# Advancements in Industry: Shorted-Winding Technique for Single-Phase Exciting Current and Loss Testing

Mike Anderson, Doble Engineering Company

The conventional exciting current and loss test is an open-circuit measurement of current and loss, typically performed from the high-voltage side of the transformer, using low voltage (up to 10 kV), single-phase, power frequency (50/60 Hz) excitation. For this test, the well-known approach to data analysis, first introduced in 1968, relies on comparison and evaluation of the per-phase readings against a known or expected pattern.

This method of evaluation has been used for many years and has proven effective in the identification of numerous transformer faults, but as with any test, there are limitations with the data provided and therefore the subsequent analysis. It is widely known that results should typically yield a high-low-high pattern when a comparison is made between the three, single-phase measurements for a given DETC/LTC combination in units with three-legged cores.

While almost everyone understands that the high measurements should, in general, somewhat agree, what about the low? How low is low enough? How do we know a potential fault isn’t hiding somewhere in the measured results? This article focuses on the theory and field application of a simple technique that can be used to provide additional confidence for one aspect of the measurement that has inherent ambiguity.

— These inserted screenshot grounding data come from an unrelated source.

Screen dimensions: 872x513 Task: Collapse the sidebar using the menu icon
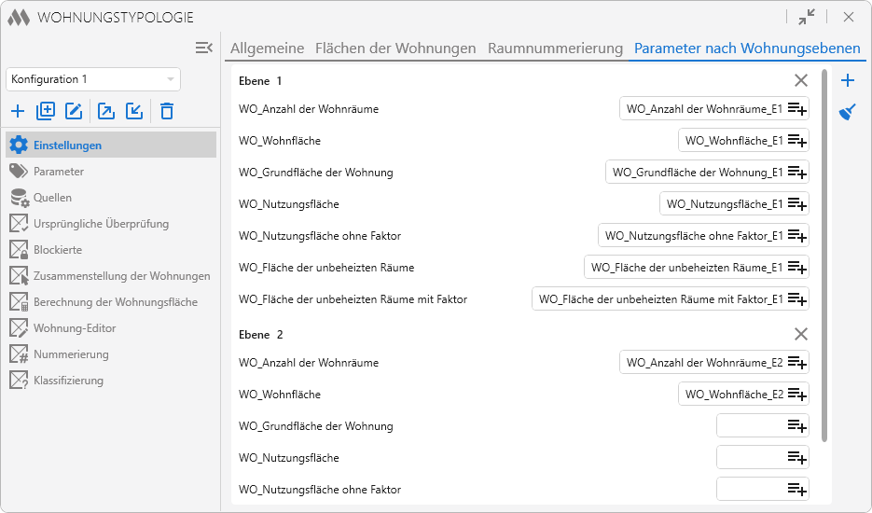(x=203, y=48)
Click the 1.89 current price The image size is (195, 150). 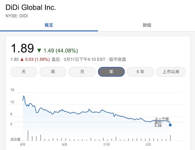pos(22,48)
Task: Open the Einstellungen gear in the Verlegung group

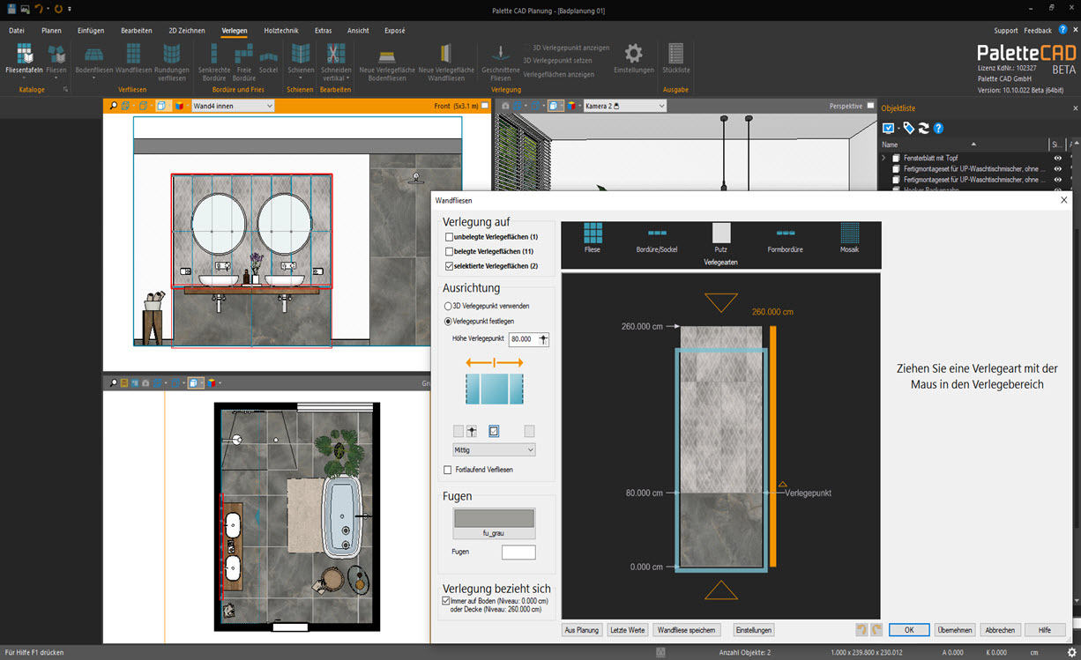Action: (x=633, y=58)
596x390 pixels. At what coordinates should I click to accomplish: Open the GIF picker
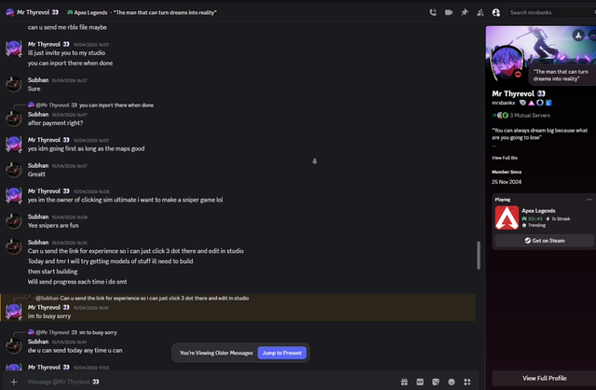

For normal and/or faulted test results, the potential limitation associated with the phase pattern method of analysis can be summarized as follows:

• For the middle phase, if the current and loss measurements are lower than the current and loss measurements of the two outside phases, the results are acceptable. Those are the only acceptance criteria, which brings us to the potential limitation.
• If a fault were present that resulted in an increase in the measured current and losses on the middle phase for all DETC/LTC positions, but not such that the measurements exceed those of the outside phases, the fault could potentially go undetected.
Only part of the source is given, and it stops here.